On Sun, Jan 30, 2011 at 11:46 AM, Joel Roth <joelz@pobox.com> wrote:
Hi all,
Hey Joel,
get '/media/*' => sub { my $path = splat; ... }
This matches '/media/foo' but I was expecting it to match '/media/foo/bar'.
You're right, it doesn't match /media/foo/bar. The reason is simple: the syntax for routes, as defined by Sinatra, is not pure regex, and avoids matching a slash on purpose.[1] The idea is that you could declare a variable being there, without providing a name, and then splat() returns it.
'/media/([\w/]+)' doesn't seem to work, either.
Since the route syntax doesn't cover regexp.

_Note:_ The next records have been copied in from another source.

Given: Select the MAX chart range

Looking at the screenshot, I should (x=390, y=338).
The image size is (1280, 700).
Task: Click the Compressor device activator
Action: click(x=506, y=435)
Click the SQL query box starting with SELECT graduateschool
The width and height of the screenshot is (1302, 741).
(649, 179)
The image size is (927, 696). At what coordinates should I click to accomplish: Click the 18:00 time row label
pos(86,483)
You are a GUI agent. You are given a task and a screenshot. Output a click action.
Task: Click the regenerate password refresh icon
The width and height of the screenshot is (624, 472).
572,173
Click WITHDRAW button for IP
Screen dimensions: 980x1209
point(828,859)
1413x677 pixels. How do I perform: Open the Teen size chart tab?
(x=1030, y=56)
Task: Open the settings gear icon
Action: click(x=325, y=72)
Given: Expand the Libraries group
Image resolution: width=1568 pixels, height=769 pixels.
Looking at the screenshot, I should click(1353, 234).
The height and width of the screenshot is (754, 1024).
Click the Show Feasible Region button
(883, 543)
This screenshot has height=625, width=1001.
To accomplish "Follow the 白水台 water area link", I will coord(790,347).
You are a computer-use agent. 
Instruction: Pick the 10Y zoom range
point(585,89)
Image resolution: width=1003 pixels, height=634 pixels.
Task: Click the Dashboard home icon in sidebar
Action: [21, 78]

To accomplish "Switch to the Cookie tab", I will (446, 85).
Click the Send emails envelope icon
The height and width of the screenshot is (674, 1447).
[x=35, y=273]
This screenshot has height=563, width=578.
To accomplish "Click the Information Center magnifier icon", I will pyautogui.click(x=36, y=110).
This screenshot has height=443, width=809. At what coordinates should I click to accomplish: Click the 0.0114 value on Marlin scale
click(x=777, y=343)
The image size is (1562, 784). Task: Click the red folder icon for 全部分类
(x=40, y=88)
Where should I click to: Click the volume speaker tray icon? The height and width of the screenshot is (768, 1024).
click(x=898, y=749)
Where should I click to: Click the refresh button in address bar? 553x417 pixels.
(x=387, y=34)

I'd welcome suggestions for either problem:
1. matching paths with several levels of hierarchy
If you know the level, and you want to be explicit, you can try the default route syntax: '/media/*/*'. However, you will most likely prefer a regular expression (which you tried earlier), and Dancer allows that very easily since Perl considers regexes as first class: get qr/.../ => sub { ... }; We prefer to wrap qr() with something other than slashes, so we don't get into a backslash fight: get qr{ / media / (.*) }x => sub { ... }; Enjoy! [1] As they say in Microsoft: "it's a feature, not a bug!"